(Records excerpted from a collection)
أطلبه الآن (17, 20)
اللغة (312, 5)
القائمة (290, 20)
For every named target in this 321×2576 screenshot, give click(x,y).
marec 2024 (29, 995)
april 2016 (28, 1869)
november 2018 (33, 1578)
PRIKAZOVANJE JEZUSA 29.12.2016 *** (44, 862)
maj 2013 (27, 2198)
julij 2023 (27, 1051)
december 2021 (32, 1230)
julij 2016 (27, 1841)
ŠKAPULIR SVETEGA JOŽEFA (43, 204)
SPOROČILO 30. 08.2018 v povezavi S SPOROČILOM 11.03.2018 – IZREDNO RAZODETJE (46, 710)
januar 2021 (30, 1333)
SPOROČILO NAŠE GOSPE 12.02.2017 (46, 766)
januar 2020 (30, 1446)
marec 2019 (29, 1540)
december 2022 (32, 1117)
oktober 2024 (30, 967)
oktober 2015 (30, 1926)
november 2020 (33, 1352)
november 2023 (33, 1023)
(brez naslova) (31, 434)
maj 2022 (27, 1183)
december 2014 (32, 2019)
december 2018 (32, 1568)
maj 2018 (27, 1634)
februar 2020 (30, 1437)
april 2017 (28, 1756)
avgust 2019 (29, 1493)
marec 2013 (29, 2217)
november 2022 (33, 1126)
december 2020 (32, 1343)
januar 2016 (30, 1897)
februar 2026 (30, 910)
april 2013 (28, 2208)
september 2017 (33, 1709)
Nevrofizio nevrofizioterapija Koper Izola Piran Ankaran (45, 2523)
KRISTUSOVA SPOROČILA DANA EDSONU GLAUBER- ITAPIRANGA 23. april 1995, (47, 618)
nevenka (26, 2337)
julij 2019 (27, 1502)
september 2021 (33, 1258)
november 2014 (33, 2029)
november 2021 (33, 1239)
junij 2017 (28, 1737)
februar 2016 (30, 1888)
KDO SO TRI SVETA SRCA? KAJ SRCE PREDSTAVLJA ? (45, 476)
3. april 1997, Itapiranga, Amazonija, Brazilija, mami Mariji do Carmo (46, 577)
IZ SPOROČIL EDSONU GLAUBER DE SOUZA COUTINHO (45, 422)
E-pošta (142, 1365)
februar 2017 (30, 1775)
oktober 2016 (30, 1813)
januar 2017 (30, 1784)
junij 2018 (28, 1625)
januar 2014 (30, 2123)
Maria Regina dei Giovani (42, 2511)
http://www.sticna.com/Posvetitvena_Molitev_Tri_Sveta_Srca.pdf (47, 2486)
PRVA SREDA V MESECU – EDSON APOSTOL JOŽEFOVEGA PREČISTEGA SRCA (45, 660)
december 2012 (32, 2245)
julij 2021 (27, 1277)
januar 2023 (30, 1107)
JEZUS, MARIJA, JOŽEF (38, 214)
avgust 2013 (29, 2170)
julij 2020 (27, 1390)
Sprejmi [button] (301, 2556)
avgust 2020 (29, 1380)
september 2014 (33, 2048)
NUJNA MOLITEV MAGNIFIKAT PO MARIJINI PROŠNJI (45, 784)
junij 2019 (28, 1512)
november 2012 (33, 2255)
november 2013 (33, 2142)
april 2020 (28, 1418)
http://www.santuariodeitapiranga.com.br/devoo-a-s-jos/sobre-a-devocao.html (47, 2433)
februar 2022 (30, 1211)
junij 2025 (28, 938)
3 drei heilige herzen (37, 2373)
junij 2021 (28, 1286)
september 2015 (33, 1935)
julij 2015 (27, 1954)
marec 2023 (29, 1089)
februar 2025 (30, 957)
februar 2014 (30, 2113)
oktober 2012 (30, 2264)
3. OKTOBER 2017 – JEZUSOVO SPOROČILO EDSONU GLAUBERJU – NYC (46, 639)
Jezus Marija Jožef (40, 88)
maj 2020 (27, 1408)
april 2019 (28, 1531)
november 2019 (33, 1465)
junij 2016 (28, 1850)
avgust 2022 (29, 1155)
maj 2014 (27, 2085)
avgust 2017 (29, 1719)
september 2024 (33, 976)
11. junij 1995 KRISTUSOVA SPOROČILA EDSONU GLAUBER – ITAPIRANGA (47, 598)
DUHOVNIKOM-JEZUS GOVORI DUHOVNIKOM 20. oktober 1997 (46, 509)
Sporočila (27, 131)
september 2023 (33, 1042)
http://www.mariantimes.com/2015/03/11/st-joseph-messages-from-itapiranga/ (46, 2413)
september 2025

* WHAT IS REQUIRED *
The output should be exactly the lines above from the line containing "For every named" to the line containing "januar 2014 (30, 2123)", inclusive, with no other lines.

* THE COMPLETED TASK *
For every named target in this 321×2576 screenshot, give click(x,y).
marec 2024 (29, 995)
april 2016 (28, 1869)
november 2018 (33, 1578)
PRIKAZOVANJE JEZUSA 29.12.2016 *** (44, 862)
maj 2013 (27, 2198)
julij 2023 (27, 1051)
december 2021 (32, 1230)
julij 2016 (27, 1841)
ŠKAPULIR SVETEGA JOŽEFA (43, 204)
SPOROČILO 30. 08.2018 v povezavi S SPOROČILOM 11.03.2018 – IZREDNO RAZODETJE (46, 710)
januar 2021 (30, 1333)
SPOROČILO NAŠE GOSPE 12.02.2017 (46, 766)
januar 2020 (30, 1446)
marec 2019 (29, 1540)
december 2022 (32, 1117)
oktober 2024 (30, 967)
oktober 2015 (30, 1926)
november 2020 (33, 1352)
november 2023 (33, 1023)
(brez naslova) (31, 434)
maj 2022 (27, 1183)
december 2014 (32, 2019)
december 2018 (32, 1568)
maj 2018 (27, 1634)
februar 2020 (30, 1437)
april 2017 (28, 1756)
avgust 2019 (29, 1493)
marec 2013 (29, 2217)
november 2022 (33, 1126)
december 2020 (32, 1343)
januar 2016 (30, 1897)
februar 2026 (30, 910)
april 2013 (28, 2208)
september 2017 (33, 1709)
Nevrofizio nevrofizioterapija Koper Izola Piran Ankaran (45, 2523)
KRISTUSOVA SPOROČILA DANA EDSONU GLAUBER- ITAPIRANGA 23. april 1995, (47, 618)
nevenka (26, 2337)
julij 2019 (27, 1502)
september 2021 (33, 1258)
november 2014 (33, 2029)
november 2021 (33, 1239)
junij 2017 (28, 1737)
februar 2016 (30, 1888)
KDO SO TRI SVETA SRCA? KAJ SRCE PREDSTAVLJA ? (45, 476)
3. april 1997, Itapiranga, Amazonija, Brazilija, mami Mariji do Carmo (46, 577)
IZ SPOROČIL EDSONU GLAUBER DE SOUZA COUTINHO (45, 422)
E-pošta (142, 1365)
februar 2017 (30, 1775)
oktober 2016 (30, 1813)
januar 2017 (30, 1784)
junij 2018 (28, 1625)
januar 2014 (30, 2123)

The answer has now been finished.